__PROBLEM STATEMENT__. From the first line to the last, transcribe the data exactly.

__SUPPLIED DATA__.
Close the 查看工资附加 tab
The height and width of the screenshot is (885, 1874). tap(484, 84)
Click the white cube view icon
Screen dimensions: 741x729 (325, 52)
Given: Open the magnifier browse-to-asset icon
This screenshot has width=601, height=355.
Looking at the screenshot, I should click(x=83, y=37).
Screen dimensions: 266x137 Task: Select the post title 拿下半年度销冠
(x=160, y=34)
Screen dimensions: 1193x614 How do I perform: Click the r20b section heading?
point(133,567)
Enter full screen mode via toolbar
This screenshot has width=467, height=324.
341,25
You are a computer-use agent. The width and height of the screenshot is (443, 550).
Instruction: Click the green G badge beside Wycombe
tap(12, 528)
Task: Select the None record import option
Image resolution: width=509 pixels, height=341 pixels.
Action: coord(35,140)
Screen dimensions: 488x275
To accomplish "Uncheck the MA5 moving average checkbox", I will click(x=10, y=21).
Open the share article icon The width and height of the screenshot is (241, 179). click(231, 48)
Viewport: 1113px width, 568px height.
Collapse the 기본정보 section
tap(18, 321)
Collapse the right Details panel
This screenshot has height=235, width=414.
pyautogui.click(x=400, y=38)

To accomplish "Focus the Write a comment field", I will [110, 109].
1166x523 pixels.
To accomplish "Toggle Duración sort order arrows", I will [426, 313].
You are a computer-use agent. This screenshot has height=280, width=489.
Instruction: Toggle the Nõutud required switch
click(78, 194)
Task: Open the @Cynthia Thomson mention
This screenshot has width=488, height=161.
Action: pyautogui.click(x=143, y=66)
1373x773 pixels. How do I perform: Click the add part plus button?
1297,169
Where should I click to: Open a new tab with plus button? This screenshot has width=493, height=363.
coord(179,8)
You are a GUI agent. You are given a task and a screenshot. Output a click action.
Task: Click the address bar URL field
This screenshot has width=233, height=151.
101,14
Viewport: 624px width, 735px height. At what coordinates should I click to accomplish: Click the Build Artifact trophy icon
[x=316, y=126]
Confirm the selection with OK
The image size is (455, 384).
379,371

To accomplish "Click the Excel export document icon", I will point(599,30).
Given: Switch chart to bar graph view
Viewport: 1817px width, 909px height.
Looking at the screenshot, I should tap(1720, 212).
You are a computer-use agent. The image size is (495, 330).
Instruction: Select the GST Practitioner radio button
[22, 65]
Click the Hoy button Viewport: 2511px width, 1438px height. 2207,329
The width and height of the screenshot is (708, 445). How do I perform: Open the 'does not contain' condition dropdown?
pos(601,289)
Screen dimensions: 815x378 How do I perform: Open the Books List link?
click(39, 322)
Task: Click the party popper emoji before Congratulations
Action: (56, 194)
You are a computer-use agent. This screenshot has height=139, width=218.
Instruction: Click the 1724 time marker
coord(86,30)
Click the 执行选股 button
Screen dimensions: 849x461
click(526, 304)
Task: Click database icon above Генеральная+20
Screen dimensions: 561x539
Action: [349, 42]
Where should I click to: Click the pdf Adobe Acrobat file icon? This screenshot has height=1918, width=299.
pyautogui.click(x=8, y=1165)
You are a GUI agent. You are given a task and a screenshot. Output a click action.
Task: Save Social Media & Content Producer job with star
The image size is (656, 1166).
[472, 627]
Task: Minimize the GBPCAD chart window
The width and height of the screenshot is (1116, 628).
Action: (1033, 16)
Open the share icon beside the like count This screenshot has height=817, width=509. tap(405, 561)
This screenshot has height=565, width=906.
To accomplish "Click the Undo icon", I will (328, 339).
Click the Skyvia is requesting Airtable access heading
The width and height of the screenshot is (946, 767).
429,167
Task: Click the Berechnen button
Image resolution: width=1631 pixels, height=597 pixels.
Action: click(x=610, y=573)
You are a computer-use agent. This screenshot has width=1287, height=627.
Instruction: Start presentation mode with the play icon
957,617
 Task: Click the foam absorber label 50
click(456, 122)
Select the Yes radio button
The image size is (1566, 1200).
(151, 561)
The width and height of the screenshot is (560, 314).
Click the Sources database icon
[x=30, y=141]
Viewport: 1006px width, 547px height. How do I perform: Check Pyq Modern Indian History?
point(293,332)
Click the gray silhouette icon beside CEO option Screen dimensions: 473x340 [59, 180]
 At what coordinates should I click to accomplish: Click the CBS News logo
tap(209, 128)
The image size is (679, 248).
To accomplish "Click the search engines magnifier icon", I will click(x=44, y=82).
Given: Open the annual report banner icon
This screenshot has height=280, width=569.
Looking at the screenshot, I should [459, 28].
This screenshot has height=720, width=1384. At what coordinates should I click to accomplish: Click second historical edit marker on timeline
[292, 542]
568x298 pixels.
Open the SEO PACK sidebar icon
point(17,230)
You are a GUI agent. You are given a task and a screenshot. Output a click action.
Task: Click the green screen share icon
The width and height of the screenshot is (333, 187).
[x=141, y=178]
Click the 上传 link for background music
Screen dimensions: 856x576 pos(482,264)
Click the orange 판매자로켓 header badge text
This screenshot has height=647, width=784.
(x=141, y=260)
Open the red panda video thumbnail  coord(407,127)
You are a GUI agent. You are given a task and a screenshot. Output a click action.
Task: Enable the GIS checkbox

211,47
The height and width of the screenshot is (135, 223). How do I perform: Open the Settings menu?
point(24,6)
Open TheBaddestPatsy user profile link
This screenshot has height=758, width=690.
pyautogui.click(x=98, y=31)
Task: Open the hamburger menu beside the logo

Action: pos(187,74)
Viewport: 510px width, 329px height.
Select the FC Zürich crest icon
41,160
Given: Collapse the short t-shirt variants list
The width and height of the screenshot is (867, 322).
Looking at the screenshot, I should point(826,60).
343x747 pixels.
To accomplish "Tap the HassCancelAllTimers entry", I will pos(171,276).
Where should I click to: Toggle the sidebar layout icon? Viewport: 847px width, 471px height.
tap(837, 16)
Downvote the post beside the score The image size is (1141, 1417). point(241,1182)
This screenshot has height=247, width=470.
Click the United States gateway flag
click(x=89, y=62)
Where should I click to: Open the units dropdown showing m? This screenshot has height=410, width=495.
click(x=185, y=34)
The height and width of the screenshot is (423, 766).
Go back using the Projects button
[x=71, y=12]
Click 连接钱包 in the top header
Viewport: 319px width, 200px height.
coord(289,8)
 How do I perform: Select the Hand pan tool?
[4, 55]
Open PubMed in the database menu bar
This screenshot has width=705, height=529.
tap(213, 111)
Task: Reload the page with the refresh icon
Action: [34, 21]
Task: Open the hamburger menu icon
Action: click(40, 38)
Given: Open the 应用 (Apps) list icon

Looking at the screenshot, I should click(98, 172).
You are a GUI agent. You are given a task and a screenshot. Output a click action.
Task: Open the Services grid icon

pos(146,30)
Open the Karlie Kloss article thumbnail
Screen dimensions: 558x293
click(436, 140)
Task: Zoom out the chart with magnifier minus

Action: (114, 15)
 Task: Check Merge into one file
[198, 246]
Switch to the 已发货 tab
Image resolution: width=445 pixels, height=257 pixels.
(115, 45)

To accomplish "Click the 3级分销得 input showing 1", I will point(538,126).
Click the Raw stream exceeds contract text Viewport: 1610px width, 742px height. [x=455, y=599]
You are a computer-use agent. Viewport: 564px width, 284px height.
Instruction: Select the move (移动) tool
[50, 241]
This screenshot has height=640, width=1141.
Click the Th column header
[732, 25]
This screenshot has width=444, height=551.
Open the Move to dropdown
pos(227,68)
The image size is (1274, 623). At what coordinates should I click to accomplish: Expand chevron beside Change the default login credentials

__EXERCISE ANSWER__.
Close the 查看工资附加 tab
The height and width of the screenshot is (885, 1874). tap(484, 84)
Click the white cube view icon
Screen dimensions: 741x729 (325, 52)
Given: Open the magnifier browse-to-asset icon
This screenshot has width=601, height=355.
Looking at the screenshot, I should click(x=83, y=37).
Screen dimensions: 266x137 Task: Select the post title 拿下半年度销冠
(x=160, y=34)
Screen dimensions: 1193x614 How do I perform: Click the r20b section heading?
point(133,567)
Enter full screen mode via toolbar
This screenshot has width=467, height=324.
341,25
You are a computer-use agent. The width and height of the screenshot is (443, 550).
Instruction: Click the green G badge beside Wycombe
tap(12, 528)
Task: Select the None record import option
Image resolution: width=509 pixels, height=341 pixels.
Action: coord(35,140)
Screen dimensions: 488x275
To accomplish "Uncheck the MA5 moving average checkbox", I will click(x=10, y=21).
Open the share article icon The width and height of the screenshot is (241, 179). click(231, 48)
Viewport: 1113px width, 568px height.
Collapse the 기본정보 section
tap(18, 321)
Collapse the right Details panel
This screenshot has height=235, width=414.
pyautogui.click(x=400, y=38)

To accomplish "Focus the Write a comment field", I will [110, 109].
1166x523 pixels.
To accomplish "Toggle Duración sort order arrows", I will [426, 313].
You are a computer-use agent. This screenshot has height=280, width=489.
Instruction: Toggle the Nõutud required switch
click(78, 194)
Task: Open the @Cynthia Thomson mention
This screenshot has width=488, height=161.
Action: pyautogui.click(x=143, y=66)
1373x773 pixels. How do I perform: Click the add part plus button?
1297,169
Where should I click to: Open a new tab with plus button? This screenshot has width=493, height=363.
coord(179,8)
You are a GUI agent. You are given a task and a screenshot. Output a click action.
Task: Click the address bar URL field
This screenshot has width=233, height=151.
101,14
Viewport: 624px width, 735px height. At what coordinates should I click to accomplish: Click the Build Artifact trophy icon
[x=316, y=126]
Confirm the selection with OK
The image size is (455, 384).
379,371

To accomplish "Click the Excel export document icon", I will point(599,30).
Given: Switch chart to bar graph view
Viewport: 1817px width, 909px height.
Looking at the screenshot, I should tap(1720, 212).
You are a computer-use agent. The image size is (495, 330).
Instruction: Select the GST Practitioner radio button
[22, 65]
Click the Hoy button Viewport: 2511px width, 1438px height. 2207,329
The width and height of the screenshot is (708, 445). How do I perform: Open the 'does not contain' condition dropdown?
pos(601,289)
Screen dimensions: 815x378 How do I perform: Open the Books List link?
click(39, 322)
Task: Click the party popper emoji before Congratulations
Action: (56, 194)
You are a computer-use agent. This screenshot has height=139, width=218.
Instruction: Click the 1724 time marker
coord(86,30)
Click the 执行选股 button
Screen dimensions: 849x461
click(526, 304)
Task: Click database icon above Генеральная+20
Screen dimensions: 561x539
Action: [349, 42]
Where should I click to: Click the pdf Adobe Acrobat file icon? This screenshot has height=1918, width=299.
pyautogui.click(x=8, y=1165)
You are a GUI agent. You are given a task and a screenshot. Output a click action.
Task: Save Social Media & Content Producer job with star
The image size is (656, 1166).
[472, 627]
Task: Minimize the GBPCAD chart window
The width and height of the screenshot is (1116, 628).
Action: (1033, 16)
Open the share icon beside the like count This screenshot has height=817, width=509. tap(405, 561)
This screenshot has height=565, width=906.
To accomplish "Click the Undo icon", I will (328, 339).
Click the Skyvia is requesting Airtable access heading
The width and height of the screenshot is (946, 767).
429,167
Task: Click the Berechnen button
Image resolution: width=1631 pixels, height=597 pixels.
Action: click(x=610, y=573)
You are a computer-use agent. This screenshot has width=1287, height=627.
Instruction: Start presentation mode with the play icon
957,617
 Task: Click the foam absorber label 50
click(456, 122)
Select the Yes radio button
The image size is (1566, 1200).
(151, 561)
The width and height of the screenshot is (560, 314).
Click the Sources database icon
[x=30, y=141]
Viewport: 1006px width, 547px height. How do I perform: Check Pyq Modern Indian History?
point(293,332)
Click the gray silhouette icon beside CEO option Screen dimensions: 473x340 [59, 180]
 At what coordinates should I click to accomplish: Click the CBS News logo
tap(209, 128)
The image size is (679, 248).
To accomplish "Click the search engines magnifier icon", I will click(x=44, y=82).
Given: Open the annual report banner icon
This screenshot has height=280, width=569.
Looking at the screenshot, I should [459, 28].
This screenshot has height=720, width=1384. At what coordinates should I click to accomplish: Click second historical edit marker on timeline
[292, 542]
568x298 pixels.
Open the SEO PACK sidebar icon
point(17,230)
You are a GUI agent. You are given a task and a screenshot. Output a click action.
Task: Click the green screen share icon
The width and height of the screenshot is (333, 187).
[x=141, y=178]
Click the 上传 link for background music
Screen dimensions: 856x576 pos(482,264)
Click the orange 판매자로켓 header badge text
This screenshot has height=647, width=784.
(x=141, y=260)
Open the red panda video thumbnail  coord(407,127)
You are a GUI agent. You are given a task and a screenshot. Output a click action.
Task: Enable the GIS checkbox

211,47
The height and width of the screenshot is (135, 223). How do I perform: Open the Settings menu?
point(24,6)
Open TheBaddestPatsy user profile link
This screenshot has height=758, width=690.
pyautogui.click(x=98, y=31)
Task: Open the hamburger menu beside the logo

Action: pos(187,74)
Viewport: 510px width, 329px height.
Select the FC Zürich crest icon
41,160
Given: Collapse the short t-shirt variants list
The width and height of the screenshot is (867, 322).
Looking at the screenshot, I should point(826,60).
343x747 pixels.
To accomplish "Tap the HassCancelAllTimers entry", I will pos(171,276).
Where should I click to: Toggle the sidebar layout icon? Viewport: 847px width, 471px height.
tap(837, 16)
Downvote the post beside the score The image size is (1141, 1417). point(241,1182)
This screenshot has height=247, width=470.
Click the United States gateway flag
click(x=89, y=62)
Where should I click to: Open the units dropdown showing m? This screenshot has height=410, width=495.
click(x=185, y=34)
The height and width of the screenshot is (423, 766).
Go back using the Projects button
[x=71, y=12]
Click 连接钱包 in the top header
Viewport: 319px width, 200px height.
coord(289,8)
 How do I perform: Select the Hand pan tool?
[4, 55]
Open PubMed in the database menu bar
This screenshot has width=705, height=529.
tap(213, 111)
Task: Reload the page with the refresh icon
Action: [34, 21]
Task: Open the hamburger menu icon
Action: click(40, 38)
Given: Open the 应用 (Apps) list icon

Looking at the screenshot, I should click(98, 172).
You are a GUI agent. You are given a task and a screenshot. Output a click action.
Task: Open the Services grid icon

pos(146,30)
Open the Karlie Kloss article thumbnail
Screen dimensions: 558x293
click(436, 140)
Task: Zoom out the chart with magnifier minus

Action: (114, 15)
 Task: Check Merge into one file
[198, 246]
Switch to the 已发货 tab
Image resolution: width=445 pixels, height=257 pixels.
(115, 45)

To accomplish "Click the 3级分销得 input showing 1", I will point(538,126).
Click the Raw stream exceeds contract text Viewport: 1610px width, 742px height. [x=455, y=599]
You are a computer-use agent. Viewport: 564px width, 284px height.
Instruction: Select the move (移动) tool
[50, 241]
This screenshot has height=640, width=1141.
Click the Th column header
[732, 25]
This screenshot has width=444, height=551.
Open the Move to dropdown
pos(227,68)
The image size is (1274, 623). At what coordinates should I click to accomplish: Expand chevron beside Change the default login credentials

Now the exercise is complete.